I am trying to learn how to prove the correctness and optimality of algorithms. For this I am trying to do it for the problem:
Input is interval list ([l1,r1],[l2,r2],...,[ln,rn])
Find the minimal interval coverage that is the coverage with the least amount of intervals containing all intervals from the interval list.
For ([1,4],[2,7],[10,11]) it would be ([1,7],[10,11])
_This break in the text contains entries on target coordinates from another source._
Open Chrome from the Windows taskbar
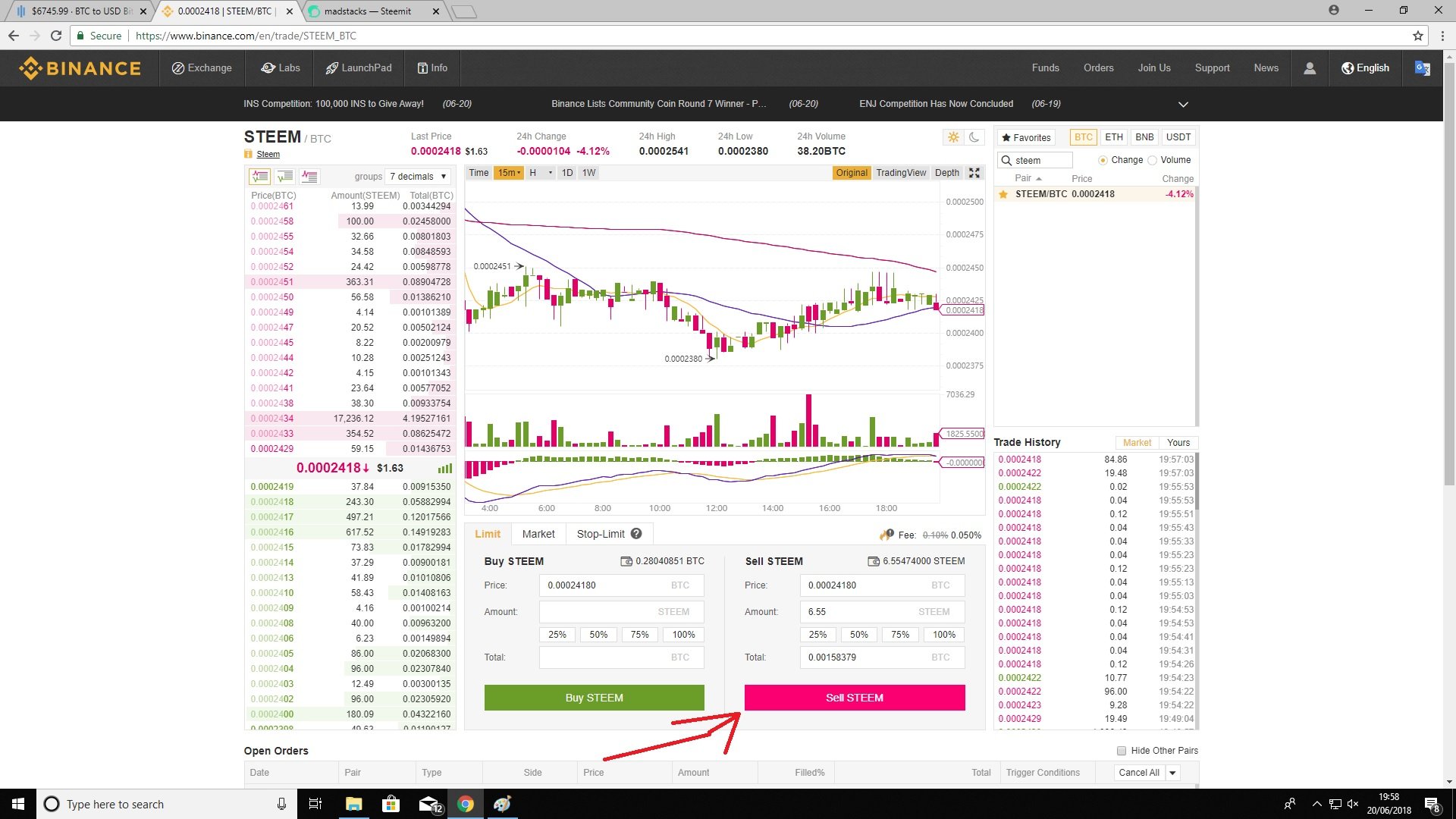The height and width of the screenshot is (819, 1456). [466, 804]
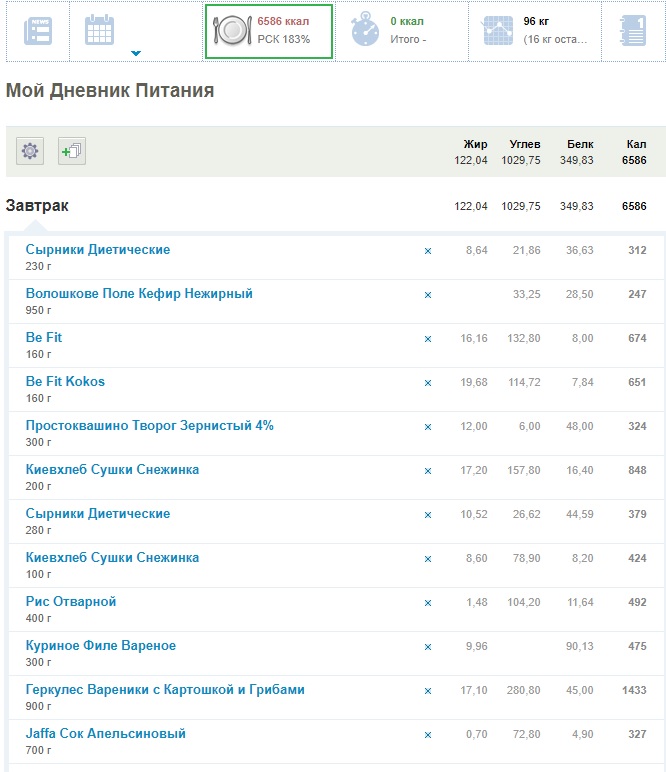
Task: Delete the Be Fit Kokos entry
Action: click(428, 383)
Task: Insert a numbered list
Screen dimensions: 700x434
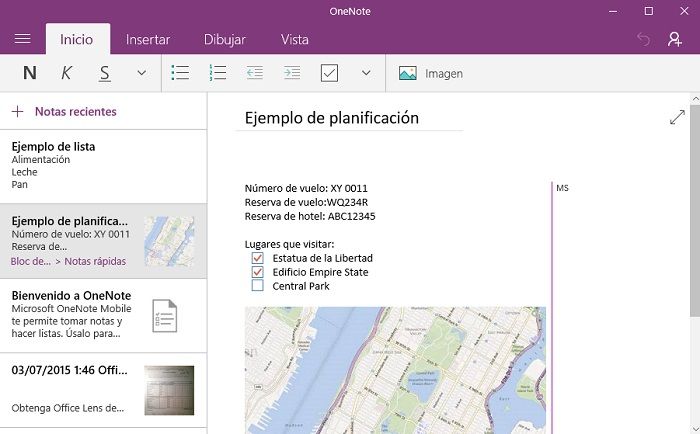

sort(X) //sort X by increasing interval start l
l' <- left(x0)
r' <- right(x0)
remove(x0,X) //remove x0 from interval list X
for x in X:
l<- left(x)
r<- right(x)
if r>r' and l<=r'+1:
r'<-r
if l>r':
expandedX = [l',r']
Result.add(expandedX)
l'=left(x)
r'=right(x)
Runtime in O(nlogn+n)
Now I really don't know how to prove it.
How do I get to an systematic approach resulting in a valid good proof?
My attempt:
Let Y be the interval coverage produced by the algorithm and let Y' be the optimal interval coverage.
Suppose Y is not optimal.
Hence |Y'|< |Y|
This implies that there exists an y in Y such that y not in Y' and there exists y' such that y is a subset of y'
This implies that there exists y'' in Y such that left(y'')<=right(y)
Is this a valid start?